## DOCUMENT EXTRACT:
* * *
Professor in Ophthalmology at Flinders University Keryn Williams has become a fellow of the Australian Academy of Health and Medical Sciences.
She has joined Professor Ross McKinnon among 50 new fellows inducted at the AAHMS second annual scientific meeting in Brisbane this week.
AAHMS President Professor Ian Frazer said the new fellows “will help to ensure that the Academy can promote use of the best in research-informed health care for all Australians”.
Covering all aspects of health and medical science in clinical practice and allied health care, all 272 fellows have demonstrated significant and sustained contribution to the science of health in Australia.
Professor Williams (BSc PhD), NHMRC Principal Research Fellow in the Department of Ophthalomology at Flinders, is the scientific director of the Australian Corneal Graft Registry.
The registry contains records of more than 30,000 corneal transplants, some of which have been followed for 20-30 years, which helps to inform clinical practice and to identify risk factors for poor patient outcomes.
Professor Williams’s research includes corneal transplantation, novel drugs and devices for ophthalmic use, and aberrant ocular angiogenesis.
Flinders School of Medicine PhD graduate Professor Ross McKinnon (BPharm, BSc, PhD, FGLF, FFIP), who is Director of the Flinders Centre for Innovation in Cancer, became a fellow of the International Pharmaceutical Federation in 2014.
* * *
## ASSIGNMENT 1:
According to the Flinders fellowship announcement, how many new fellows were inducted at the AAHMS second annual scientific meeting?
## ASSIGNMENT 2:
Using the Flinders fellowship announcement, explain why the Australian Corneal Graft Registry is useful.
## ASSIGNMENT 3:
Continue the Flinders fellowship announcement after its final sentence.

[Stored items]
* * *
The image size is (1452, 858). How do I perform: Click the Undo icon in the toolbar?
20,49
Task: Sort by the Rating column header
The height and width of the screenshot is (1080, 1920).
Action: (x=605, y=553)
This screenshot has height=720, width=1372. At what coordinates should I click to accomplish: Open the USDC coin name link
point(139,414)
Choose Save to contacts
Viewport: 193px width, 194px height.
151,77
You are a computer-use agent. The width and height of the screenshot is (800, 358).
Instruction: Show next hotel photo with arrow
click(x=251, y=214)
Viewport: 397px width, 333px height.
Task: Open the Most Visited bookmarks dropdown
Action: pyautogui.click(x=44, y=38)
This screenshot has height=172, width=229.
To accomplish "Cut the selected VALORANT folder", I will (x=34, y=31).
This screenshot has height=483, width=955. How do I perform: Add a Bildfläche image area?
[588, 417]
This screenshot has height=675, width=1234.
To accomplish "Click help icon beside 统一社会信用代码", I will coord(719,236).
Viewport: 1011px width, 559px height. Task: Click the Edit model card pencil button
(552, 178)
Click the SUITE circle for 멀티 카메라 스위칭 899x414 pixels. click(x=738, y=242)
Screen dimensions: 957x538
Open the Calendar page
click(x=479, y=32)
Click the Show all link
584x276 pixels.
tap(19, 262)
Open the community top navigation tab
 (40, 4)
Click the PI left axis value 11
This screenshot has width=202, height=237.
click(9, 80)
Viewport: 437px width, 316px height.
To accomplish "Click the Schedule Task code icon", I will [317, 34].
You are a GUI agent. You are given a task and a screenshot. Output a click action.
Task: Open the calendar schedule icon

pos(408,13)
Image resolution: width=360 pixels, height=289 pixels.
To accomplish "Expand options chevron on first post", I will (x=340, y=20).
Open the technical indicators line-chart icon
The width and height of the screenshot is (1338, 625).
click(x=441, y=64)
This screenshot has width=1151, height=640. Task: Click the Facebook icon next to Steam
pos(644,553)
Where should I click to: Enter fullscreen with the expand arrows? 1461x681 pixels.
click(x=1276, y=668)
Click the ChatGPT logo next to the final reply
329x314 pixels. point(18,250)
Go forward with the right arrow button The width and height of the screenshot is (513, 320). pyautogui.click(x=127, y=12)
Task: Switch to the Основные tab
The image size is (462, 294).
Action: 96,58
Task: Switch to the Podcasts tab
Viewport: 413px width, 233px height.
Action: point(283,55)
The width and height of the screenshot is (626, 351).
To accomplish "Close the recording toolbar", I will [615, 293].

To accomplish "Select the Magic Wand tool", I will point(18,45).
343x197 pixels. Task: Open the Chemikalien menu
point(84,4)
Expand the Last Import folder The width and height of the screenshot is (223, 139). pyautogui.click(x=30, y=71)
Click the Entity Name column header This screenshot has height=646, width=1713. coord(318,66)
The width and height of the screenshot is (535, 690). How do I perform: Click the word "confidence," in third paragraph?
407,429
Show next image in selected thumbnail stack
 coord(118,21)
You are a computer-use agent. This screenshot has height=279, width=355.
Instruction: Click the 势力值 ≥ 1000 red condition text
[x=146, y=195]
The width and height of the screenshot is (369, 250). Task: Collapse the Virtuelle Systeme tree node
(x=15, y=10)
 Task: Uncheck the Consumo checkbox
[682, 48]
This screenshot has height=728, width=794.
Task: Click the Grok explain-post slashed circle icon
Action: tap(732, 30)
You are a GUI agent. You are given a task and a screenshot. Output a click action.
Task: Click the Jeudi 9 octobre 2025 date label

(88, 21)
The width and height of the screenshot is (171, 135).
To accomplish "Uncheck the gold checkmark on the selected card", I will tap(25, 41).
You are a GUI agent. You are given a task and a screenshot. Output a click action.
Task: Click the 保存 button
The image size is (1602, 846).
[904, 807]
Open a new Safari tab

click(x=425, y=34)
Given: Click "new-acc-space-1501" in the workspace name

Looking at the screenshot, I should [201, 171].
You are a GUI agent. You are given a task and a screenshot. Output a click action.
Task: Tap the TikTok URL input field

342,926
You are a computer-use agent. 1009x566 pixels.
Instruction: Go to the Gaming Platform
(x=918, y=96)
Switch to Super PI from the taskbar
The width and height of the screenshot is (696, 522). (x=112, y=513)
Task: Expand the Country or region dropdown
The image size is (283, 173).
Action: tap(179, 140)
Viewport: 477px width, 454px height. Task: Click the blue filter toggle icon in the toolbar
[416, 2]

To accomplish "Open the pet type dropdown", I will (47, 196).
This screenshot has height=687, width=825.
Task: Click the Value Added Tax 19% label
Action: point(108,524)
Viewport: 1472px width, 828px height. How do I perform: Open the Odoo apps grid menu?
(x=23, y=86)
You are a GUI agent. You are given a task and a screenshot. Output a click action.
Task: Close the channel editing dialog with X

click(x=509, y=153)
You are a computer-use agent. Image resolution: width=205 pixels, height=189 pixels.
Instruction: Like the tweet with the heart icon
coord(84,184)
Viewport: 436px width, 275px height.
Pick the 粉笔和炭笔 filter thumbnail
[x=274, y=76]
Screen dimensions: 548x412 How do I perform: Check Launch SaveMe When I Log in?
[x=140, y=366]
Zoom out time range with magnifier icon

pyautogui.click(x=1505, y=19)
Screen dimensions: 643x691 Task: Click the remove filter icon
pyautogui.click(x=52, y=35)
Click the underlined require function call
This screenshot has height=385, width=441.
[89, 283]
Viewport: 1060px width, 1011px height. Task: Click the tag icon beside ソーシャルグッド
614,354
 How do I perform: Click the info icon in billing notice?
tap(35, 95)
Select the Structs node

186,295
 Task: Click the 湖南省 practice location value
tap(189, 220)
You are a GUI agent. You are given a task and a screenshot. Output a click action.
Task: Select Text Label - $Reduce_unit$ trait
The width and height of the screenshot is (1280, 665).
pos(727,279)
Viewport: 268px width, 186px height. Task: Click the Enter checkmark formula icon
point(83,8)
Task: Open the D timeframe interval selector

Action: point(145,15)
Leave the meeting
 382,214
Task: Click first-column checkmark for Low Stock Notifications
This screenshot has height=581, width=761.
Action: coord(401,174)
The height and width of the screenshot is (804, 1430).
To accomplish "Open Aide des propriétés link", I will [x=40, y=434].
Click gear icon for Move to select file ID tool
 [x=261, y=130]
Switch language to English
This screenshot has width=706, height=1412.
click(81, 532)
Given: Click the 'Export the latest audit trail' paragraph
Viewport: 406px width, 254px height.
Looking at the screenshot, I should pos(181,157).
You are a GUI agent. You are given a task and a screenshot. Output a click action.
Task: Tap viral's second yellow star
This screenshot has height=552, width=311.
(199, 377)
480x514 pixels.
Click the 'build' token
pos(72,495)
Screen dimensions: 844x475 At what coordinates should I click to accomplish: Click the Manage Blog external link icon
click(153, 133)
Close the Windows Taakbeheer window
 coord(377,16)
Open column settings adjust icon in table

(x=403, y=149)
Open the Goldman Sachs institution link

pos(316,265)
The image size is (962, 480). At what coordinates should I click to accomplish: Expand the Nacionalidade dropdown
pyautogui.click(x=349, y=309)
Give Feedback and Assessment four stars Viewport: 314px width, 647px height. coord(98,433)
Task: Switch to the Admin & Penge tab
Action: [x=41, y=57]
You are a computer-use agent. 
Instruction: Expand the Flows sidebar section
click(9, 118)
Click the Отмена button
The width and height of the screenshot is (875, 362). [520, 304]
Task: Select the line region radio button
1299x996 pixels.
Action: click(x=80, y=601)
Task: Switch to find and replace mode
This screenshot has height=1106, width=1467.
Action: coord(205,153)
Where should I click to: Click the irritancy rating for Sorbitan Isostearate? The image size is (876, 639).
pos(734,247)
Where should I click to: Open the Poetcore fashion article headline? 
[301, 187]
* * *
## YOUR RESPONSE 1:
50 new fellows were inducted.

## YOUR RESPONSE 2:
The registry holds records of more than 30,000 corneal transplants, some followed for 20-30 years. These records help inform clinical practice and identify risk factors for poor patient outcomes.

## YOUR RESPONSE 3:
His research interests are in pharmacology, pharmaceutical biotechnology and molecular oncology and is a co-inventor of patents relating to cancer chemo-prevention (PharmaQest) and the discovery of novel anti-inflammatory compounds.
Other Flinders University fellows include Professor Michael Kidd, Professor Paul Worley, Professor Julio Licinio, Professor Karen Reynolds, Professor Justine Smith, Professor David Currow, Professor David Watson, and also Professor Steve Wesselingh, Executive Director of the South Australian Health and Medical Research Institute (SAHMRI) who spoke at the AAHMS conference on what to look forward to under the Medical Research Future Fund.
Professor John McGrath, Director of the Queensland Centre for Mental Health Research at the University of Queensland, joined Professor Frazer in congratulating the new fellows. “(They) bring great skills and experience to our academy – the depth of talent in the Australian health and medical research community is truly inspirational.”
The academy was established independent of government to speak authoritatively on health and medical science issues.